QUT Seminar: Acoustic indices for ecologist


Uploaded by TheQUTube on 09.02.2012

Transcript:
Michael: Ok, so Stuart and Jason have said the background for some of the results which
I want to show you. I started on this work in 2007 when Paul took me on, and very earlier
on, Stuart and Peter had a workshop in this room actually and that was my first introduction
to acoustic indices. And it was the AHQI, Acoustic Health Quality Index, which I notice
now Stuart’s renamed. But the idea was that, if you made an assumption that, in the low
frequency portion of the spectrum, you’ve got mostly sound is due to human sources.
In the higher part of the spectrum it’s due to biological sources. Then you can take
some ratio in that and so measure the acoustic health. And then that got me thinking “well
what other indices might be possible”, because there’s a, I think Stuart will agree, there’s
a problem with this particular index, and that is that of course you can have frogs
and whatever in the low frequency, and you can have technological sources in the high
frequency part of the spectrum, so that can create problems with this particular ratio.

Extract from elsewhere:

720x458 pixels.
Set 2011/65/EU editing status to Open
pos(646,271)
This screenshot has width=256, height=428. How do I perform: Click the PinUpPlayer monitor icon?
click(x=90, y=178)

So, the good old engineering approach is just to see what’s the noise ratio, and how that
applies to an acoustic landscape. This is a portion of an acoustic recording. In the
top there you can see the dark red. That’s a koala call. It’s a real koala call.
(Audience chuckles)
This one here is an artefact caused by a mobile phone noise. So this is low frequency and
this is high frequency. Time is through there. And so, and through here we have continuous
cicada noise. And the way I want you to think about this is that, you can picture this as
a landscape in which we have some topography. That’s actually the land itself and then
dotted on the landscape we have these acoustic events like trees or forest on top of the
actual land. And it would be nice to make a distinction between the background, essentially
that’s the noise, and the signal, that’s the events which are dotted on this acoustic
landscape. So, to attempt to gather that Stuart had already added some of his data - it was
getting towards this kind of thing. So this is the acoustic landscape for a site near
Brisbane Airport, averaged over, so the ‘x’ axis is midnight to midnight, averaged over
15 days in October 2007. The top graph is the background noise, and the bottom graph
is the number of acoustic events that, if you like, are dotted in the landscape. Near
Brisbane Airport, you’ll see that…, probably easier if I point, we have a lot of acoustic
energy in that low frequency area, and that’s because there is a motorway nearby, so that’s
essentially reflected motorway noise. This here is a very strong population of cicadas,
and you’ll notice that they’re temperature sensitive, because the frequency increases
as the temperature gets hotter. And, the other thing about those is that, although there
are individual cicadas which are close to the microphone, there are
so many of them dotted through the landscape that it becomes part of the background noise
of that particular location. On the other hand, you’ll see that we have a very, in
the lower graph, where we’re now looking at acoustic events. So this is actually things
that are dotted, if you like, acoustic events that are dotted on the acoustic landscape.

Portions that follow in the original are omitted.